Copy the following data exactly and drop the pictures.
++++
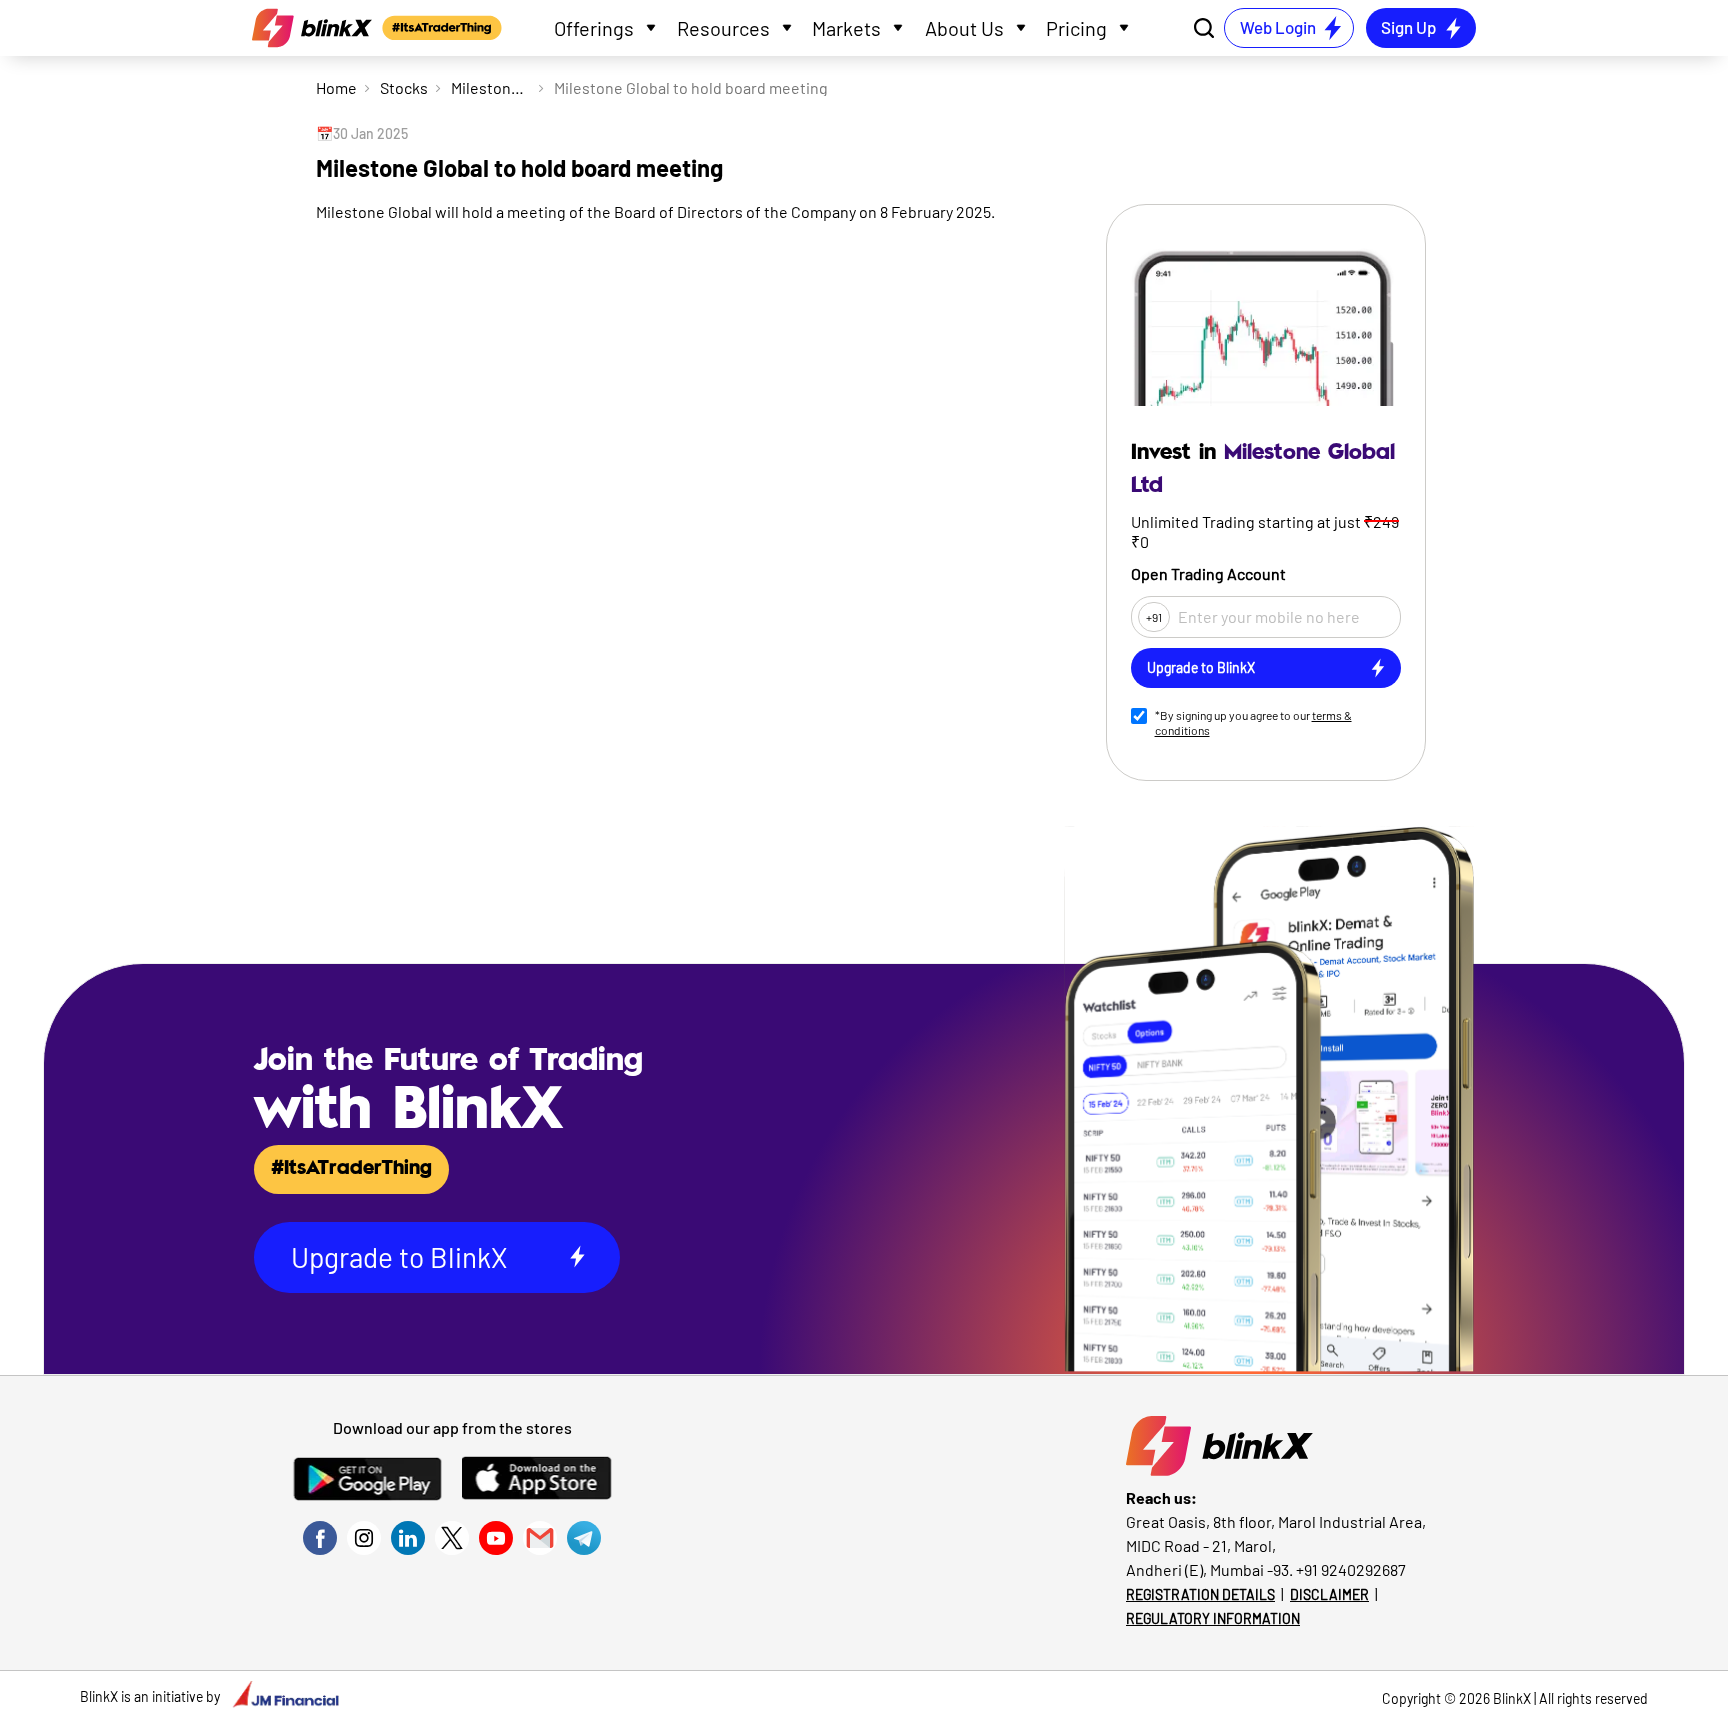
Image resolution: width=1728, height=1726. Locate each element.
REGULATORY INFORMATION (1213, 1618)
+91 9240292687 (1351, 1569)
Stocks (404, 87)
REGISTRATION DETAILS (1200, 1594)
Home (336, 87)
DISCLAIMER (1329, 1594)
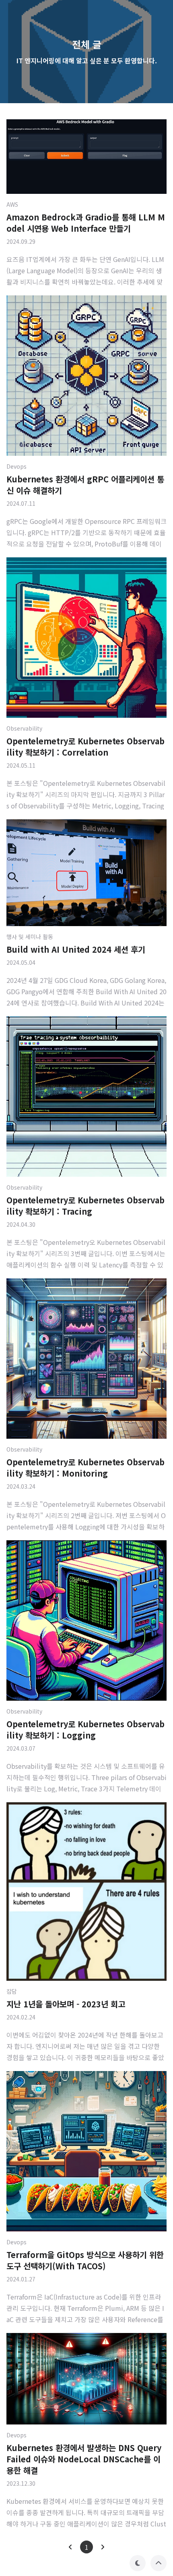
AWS (12, 204)
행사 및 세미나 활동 (29, 937)
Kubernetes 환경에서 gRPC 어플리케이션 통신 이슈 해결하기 (85, 484)
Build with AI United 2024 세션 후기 (75, 949)
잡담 (11, 1991)
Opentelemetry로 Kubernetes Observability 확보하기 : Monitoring (85, 1467)
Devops (16, 466)
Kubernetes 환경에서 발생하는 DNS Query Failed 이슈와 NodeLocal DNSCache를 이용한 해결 (83, 2459)
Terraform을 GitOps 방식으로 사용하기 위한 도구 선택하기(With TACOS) (85, 2260)
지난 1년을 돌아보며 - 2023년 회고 (65, 2004)
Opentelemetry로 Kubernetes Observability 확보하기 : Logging (85, 1729)
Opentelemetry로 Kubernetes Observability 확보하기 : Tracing (85, 1205)
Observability (24, 728)
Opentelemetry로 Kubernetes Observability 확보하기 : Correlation (85, 746)
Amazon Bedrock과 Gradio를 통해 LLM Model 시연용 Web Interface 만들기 (85, 222)
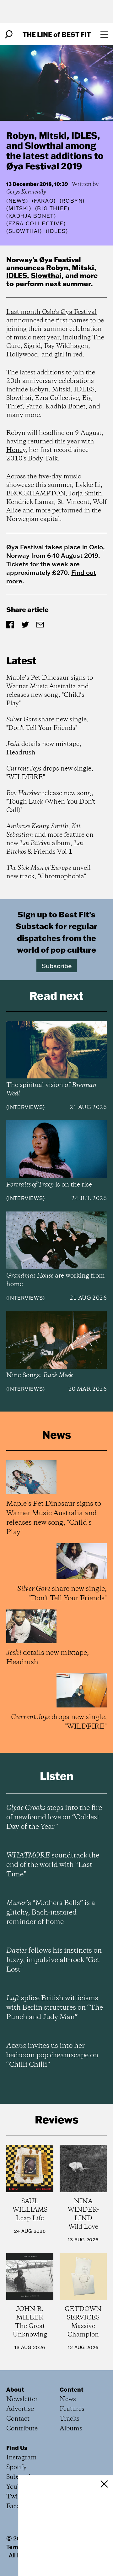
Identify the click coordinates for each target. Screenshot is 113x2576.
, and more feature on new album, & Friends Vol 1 (50, 839)
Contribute (22, 2428)
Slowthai (46, 275)
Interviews (25, 1107)
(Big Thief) (52, 208)
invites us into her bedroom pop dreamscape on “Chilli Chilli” (52, 2055)
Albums (71, 2428)
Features (72, 2409)
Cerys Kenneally (26, 192)
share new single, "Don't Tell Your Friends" (47, 723)
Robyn (57, 267)
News (17, 201)
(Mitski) (18, 208)
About (15, 2389)
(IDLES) (57, 231)
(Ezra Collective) (36, 223)
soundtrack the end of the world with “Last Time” (52, 1865)
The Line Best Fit (57, 34)
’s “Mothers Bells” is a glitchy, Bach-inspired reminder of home (50, 1912)
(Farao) (44, 200)
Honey (15, 450)
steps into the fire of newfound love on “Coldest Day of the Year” (54, 1817)
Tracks (69, 2419)
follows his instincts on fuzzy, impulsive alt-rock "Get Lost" (54, 1960)
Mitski (83, 267)
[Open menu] (104, 34)
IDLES (16, 275)
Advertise (20, 2409)
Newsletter (22, 2399)
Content (71, 2389)
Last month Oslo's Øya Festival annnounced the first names (51, 316)
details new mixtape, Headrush (43, 748)
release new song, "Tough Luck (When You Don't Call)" (50, 802)
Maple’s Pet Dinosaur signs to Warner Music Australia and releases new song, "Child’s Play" (49, 691)
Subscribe (56, 966)
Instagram (21, 2457)
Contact (18, 2419)
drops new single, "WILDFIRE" (49, 773)
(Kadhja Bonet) (31, 215)
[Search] (9, 34)
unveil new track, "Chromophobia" (48, 872)
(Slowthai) (24, 231)
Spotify (16, 2467)
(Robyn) (72, 200)
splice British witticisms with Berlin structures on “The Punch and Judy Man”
++++
> **RESPONSE TO THIS TASK**:
Image resolution: width=1728, height=1726. Locate each element.
REGULATORY INFORMATION (1213, 1618)
+91 9240292687 (1351, 1569)
Stocks (404, 87)
REGISTRATION DETAILS (1200, 1594)
Home (336, 87)
DISCLAIMER (1329, 1594)
AWS (12, 204)
행사 및 세미나 활동 (29, 937)
Kubernetes 환경에서 gRPC 어플리케이션 통신 이슈 해결하기 (85, 484)
Build with AI United 2024 세션 후기 (75, 949)
잡담 (11, 1991)
Opentelemetry로 Kubernetes Observability 확보하기 : Monitoring (85, 1467)
Devops (16, 466)
Kubernetes 환경에서 발생하는 DNS Query Failed 이슈와 NodeLocal DNSCache를 이용한 해결 (83, 2459)
Terraform을 GitOps 방식으로 사용하기 위한 도구 선택하기(With TACOS) (85, 2260)
지난 1년을 돌아보며 - 2023년 회고 (65, 2004)
Opentelemetry로 Kubernetes Observability 확보하기 : Logging (85, 1729)
Opentelemetry로 Kubernetes Observability 확보하기 : Tracing (85, 1205)
Observability (24, 728)
Opentelemetry로 Kubernetes Observability 확보하기 : Correlation (85, 746)
Amazon Bedrock과 Gradio를 통해 LLM Model 시연용 Web Interface 만들기 (85, 222)
Identify the click coordinates for each target. Screenshot is 113x2576.
, and more feature on new album, & Friends Vol 1 (50, 839)
Contribute (22, 2428)
Slowthai (46, 275)
Interviews (25, 1107)
(Big Thief) (52, 208)
invites us into her bedroom pop dreamscape on “Chilli Chilli” (52, 2055)
Albums (71, 2428)
Features (72, 2409)
Cerys Kenneally (26, 192)
share new single, "Don't Tell Your Friends" (47, 723)
Robyn (57, 267)
News (17, 201)
(Mitski) (18, 208)
About (15, 2389)
(IDLES) (57, 231)
(Ezra Collective) (36, 223)
soundtrack the end of the world with “Last Time” (52, 1865)
The Line Best Fit (57, 34)
’s “Mothers Bells” is a glitchy, Bach-inspired reminder of home (50, 1912)
(Farao) (44, 200)
Honey (15, 450)
steps into the fire of newfound love on “Coldest Day of the Year” (54, 1817)
Tracks (69, 2419)
follows his instincts on fuzzy, impulsive alt-rock "Get Lost" (54, 1960)
Mitski (83, 267)
[Open menu] (104, 34)
IDLES (16, 275)
Advertise (20, 2409)
Newsletter (22, 2399)
Content (71, 2389)
Last month Oslo's Øya Festival annnounced the first names (51, 316)
details new mixtape, Headrush (43, 748)
release new song, "Tough Luck (When You Don't Call)" (50, 802)
Maple’s Pet Dinosaur signs to Warner Music Australia and releases new song, "Child’s Play" (49, 691)
Subscribe (56, 966)
Instagram (21, 2457)
Contact (18, 2419)
drops new single, "WILDFIRE" (49, 773)
(Kadhja Bonet) (31, 215)
[Search] (9, 34)
unveil new track, "Chromophobia" (48, 872)
(Slowthai) (24, 231)
Spotify (16, 2467)
(Robyn) (72, 200)
splice British witticisms with Berlin structures on “The Punch and Judy Man”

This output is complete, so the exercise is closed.